NOW, THEREFORE, in consideration of the mutual covenants and agreements herein contained, it is agreed by and between DST and Executive as follows:

1.         EMPLOYMENT. Executive shall commence employment as the President and Chief Operating Officer of DST and may hold such other offices as the parties from time to time agree. Executive shall have such duties, powers and responsibilities as may be prescribed by the Certificate of Incorporation and By-Laws of DST, or prescribed or delegated from time to time by the Chief Executive Officer or other officer to whom Executive reports, subject to the powers vested in the DST Board of Directors (the “DST Board”) and in DST stockholders. Executive shall faithfully perform his duties under this Agreement to the best of his ability and shall devote substantially all of his working time and efforts to the business and affairs of DST and its affiliates. Executive shall maintain his personal executive office in the metropolitan area where the DST maintains its headquarters, with the understanding that Executive may travel on business to the extent consistent with Executive’s employment obligations.

 

2.

COMPENSATION.

(a)       BASE COMPENSATION. At the commencement of his employment, Executive’s annual base salary (“Base Salary”) shall be Five Hundred Fifty Thousand Dollars ($550,000), subject to adjustment from time to time as agreed by the parties.

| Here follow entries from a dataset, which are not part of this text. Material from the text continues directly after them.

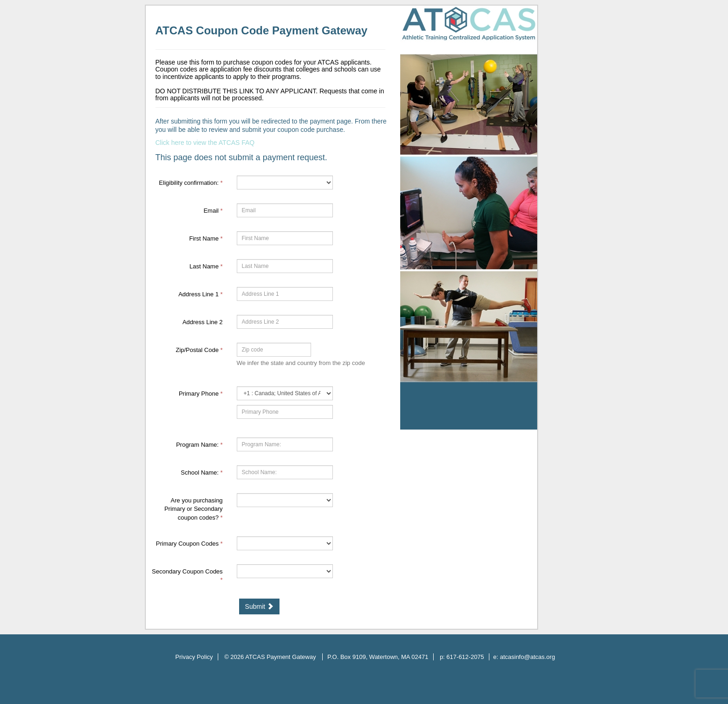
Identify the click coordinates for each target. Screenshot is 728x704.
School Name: (202, 472)
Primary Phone (201, 393)
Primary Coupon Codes (189, 543)
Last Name (206, 266)
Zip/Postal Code (199, 350)
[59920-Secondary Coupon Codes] (285, 571)
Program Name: (199, 444)
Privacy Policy (194, 657)
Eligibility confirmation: (190, 183)
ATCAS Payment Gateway (281, 657)
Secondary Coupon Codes (187, 576)
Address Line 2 (202, 322)
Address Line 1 (200, 294)
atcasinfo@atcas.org (527, 657)
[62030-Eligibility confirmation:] (285, 183)
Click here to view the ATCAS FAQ (205, 143)
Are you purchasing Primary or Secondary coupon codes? (194, 509)
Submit (259, 606)
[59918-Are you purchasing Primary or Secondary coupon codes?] (285, 500)
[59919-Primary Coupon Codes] (285, 543)
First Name (206, 238)
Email (213, 210)
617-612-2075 (465, 657)
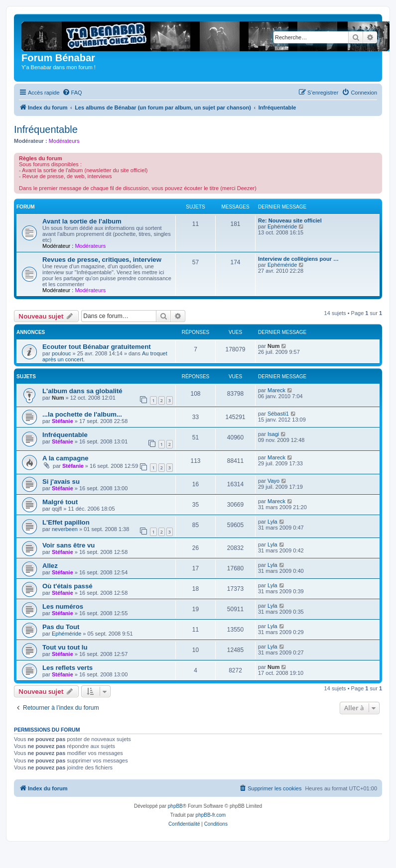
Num (273, 346)
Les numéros (63, 606)
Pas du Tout (61, 627)
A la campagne (65, 458)
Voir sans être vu (68, 545)
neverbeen (65, 529)
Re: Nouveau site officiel (290, 220)
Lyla (272, 522)
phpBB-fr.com (211, 815)
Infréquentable (46, 129)
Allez (50, 565)
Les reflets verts (67, 667)
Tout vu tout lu (65, 647)
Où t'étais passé (67, 586)
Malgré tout (60, 502)
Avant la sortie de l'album (82, 221)
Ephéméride (282, 226)
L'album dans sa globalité (82, 391)
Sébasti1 (278, 414)
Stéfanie (62, 421)
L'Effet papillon (66, 522)
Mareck (276, 390)
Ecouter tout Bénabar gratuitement (97, 346)
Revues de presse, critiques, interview (102, 259)
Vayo (273, 481)
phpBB (175, 806)
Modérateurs (64, 141)
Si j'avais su (61, 481)
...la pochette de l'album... (82, 414)
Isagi (273, 434)
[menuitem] (72, 93)
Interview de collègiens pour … (298, 259)
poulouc (61, 353)
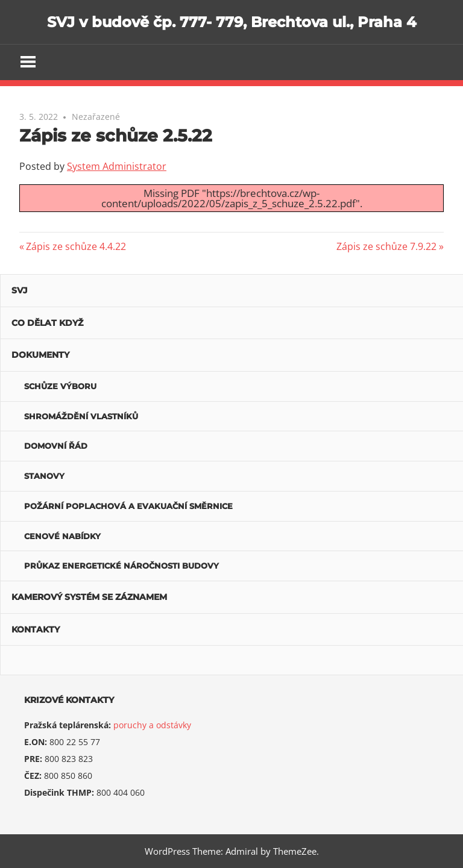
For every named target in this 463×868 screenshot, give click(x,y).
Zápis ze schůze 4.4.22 (75, 246)
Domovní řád (55, 446)
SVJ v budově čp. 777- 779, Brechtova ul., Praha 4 (232, 22)
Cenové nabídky (62, 536)
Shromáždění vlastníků (81, 416)
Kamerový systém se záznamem (89, 597)
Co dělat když (47, 323)
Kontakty (36, 629)
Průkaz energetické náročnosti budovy (121, 566)
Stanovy (44, 476)
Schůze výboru (60, 386)
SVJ (19, 290)
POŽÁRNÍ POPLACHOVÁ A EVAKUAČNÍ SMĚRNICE (128, 506)
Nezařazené (96, 116)
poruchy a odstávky (152, 725)
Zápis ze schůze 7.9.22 (386, 246)
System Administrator (116, 166)
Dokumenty (40, 355)
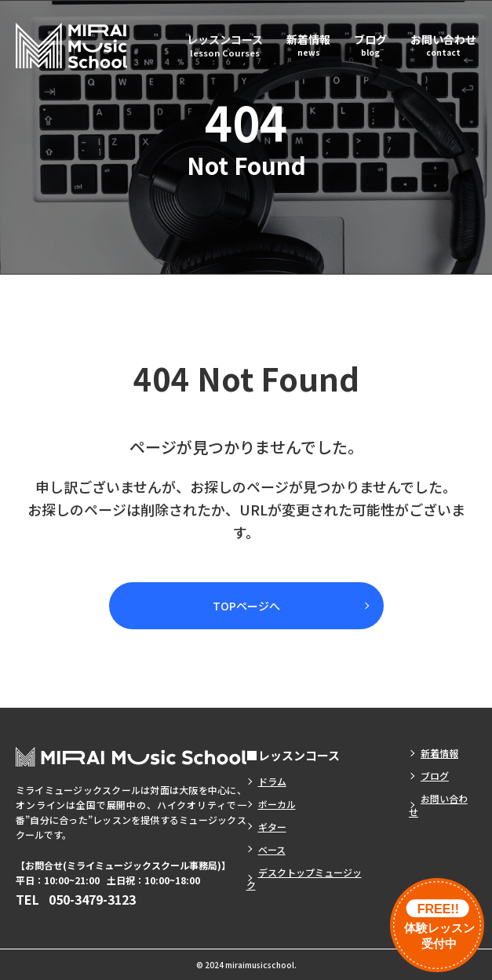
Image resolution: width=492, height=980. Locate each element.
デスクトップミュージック (304, 879)
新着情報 (308, 44)
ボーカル (277, 803)
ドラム (272, 781)
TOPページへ (246, 606)
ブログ (370, 44)
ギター (272, 826)
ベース (272, 849)
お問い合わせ (443, 44)
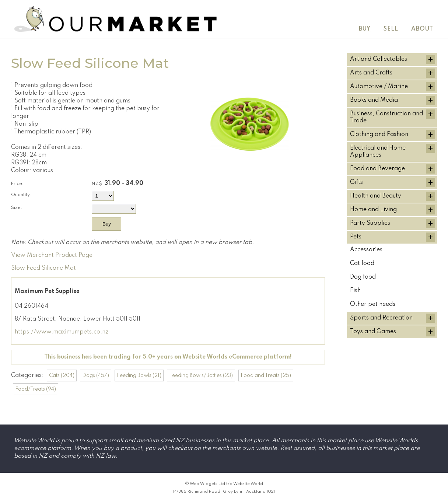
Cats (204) (62, 375)
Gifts (356, 182)
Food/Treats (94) (35, 389)
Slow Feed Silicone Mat (43, 268)
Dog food (363, 277)
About (422, 29)
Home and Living (373, 210)
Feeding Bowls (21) (139, 375)
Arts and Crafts (371, 73)
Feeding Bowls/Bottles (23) (201, 375)
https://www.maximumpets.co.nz (62, 332)
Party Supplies (370, 223)
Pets (356, 237)
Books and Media (374, 100)
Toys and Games (373, 332)
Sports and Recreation (381, 318)
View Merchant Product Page (52, 255)
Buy (365, 29)
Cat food (362, 263)
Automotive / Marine (379, 87)
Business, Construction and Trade (386, 117)
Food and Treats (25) (266, 375)
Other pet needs (372, 304)
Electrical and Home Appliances (378, 151)
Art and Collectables (378, 59)
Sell (391, 29)
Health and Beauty (375, 196)
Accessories (366, 250)
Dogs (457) (95, 375)
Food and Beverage (377, 169)
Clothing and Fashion (379, 135)
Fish (355, 291)
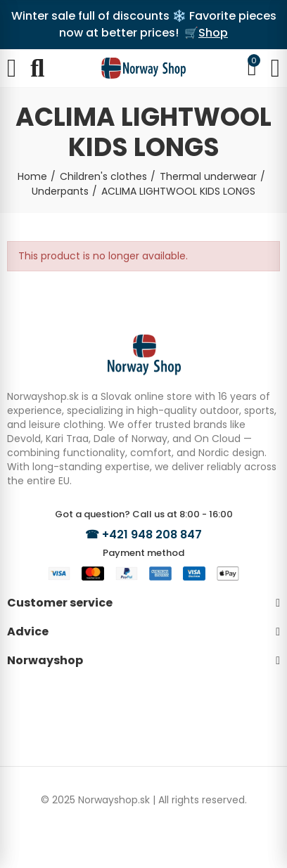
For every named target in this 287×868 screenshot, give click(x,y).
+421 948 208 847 (152, 534)
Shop (213, 32)
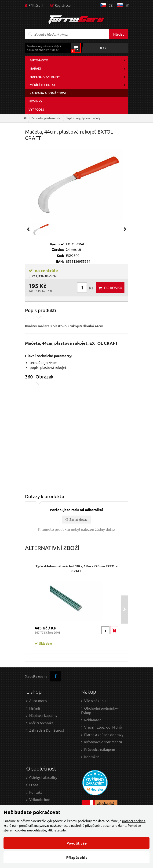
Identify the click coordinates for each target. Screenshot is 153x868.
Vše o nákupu (95, 701)
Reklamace (92, 720)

(b)       INCENTIVE COMPENSATION. Executive shall be eligible to participate in any DST annual incentive award program available to senior executives (“Program”) and shall begin such participation, on a pro rata basis, with the 2009 performance year. Executive’s participation shall be under such terms as are determined from time to time by the DST Board or the Compensation Committee or other appropriate committee of the DST Board (the “DST Compensation Committee”). Payment to Executive of an annual bonus (“Annual Incentive”) may depend on achievement of DST or other goals as the DST Compensation Committee determines. Executive shall commence participation in the Program at the following Threshold, Target and Maximum opportunity levels, which are percentages of Base Salary:

 

Threshold

Target

Maximum

100%

200%

300%

 

Any payout upon goal achievement may consist of any combination of cash, deferred cash or other award components selected by the DST Compensation Committee. The terms of Executive’s participation in a Program are established by the DST Board or the DST

 

 

 


Compensation Committee and not by this Agreement, and the DST Compensation Committee may change, revoke, or terminate a Program and may exercise its discretion with respect thereto. The actual amount of any Annual Incentive earned will be based upon meeting specific goals set in accordance with the Program.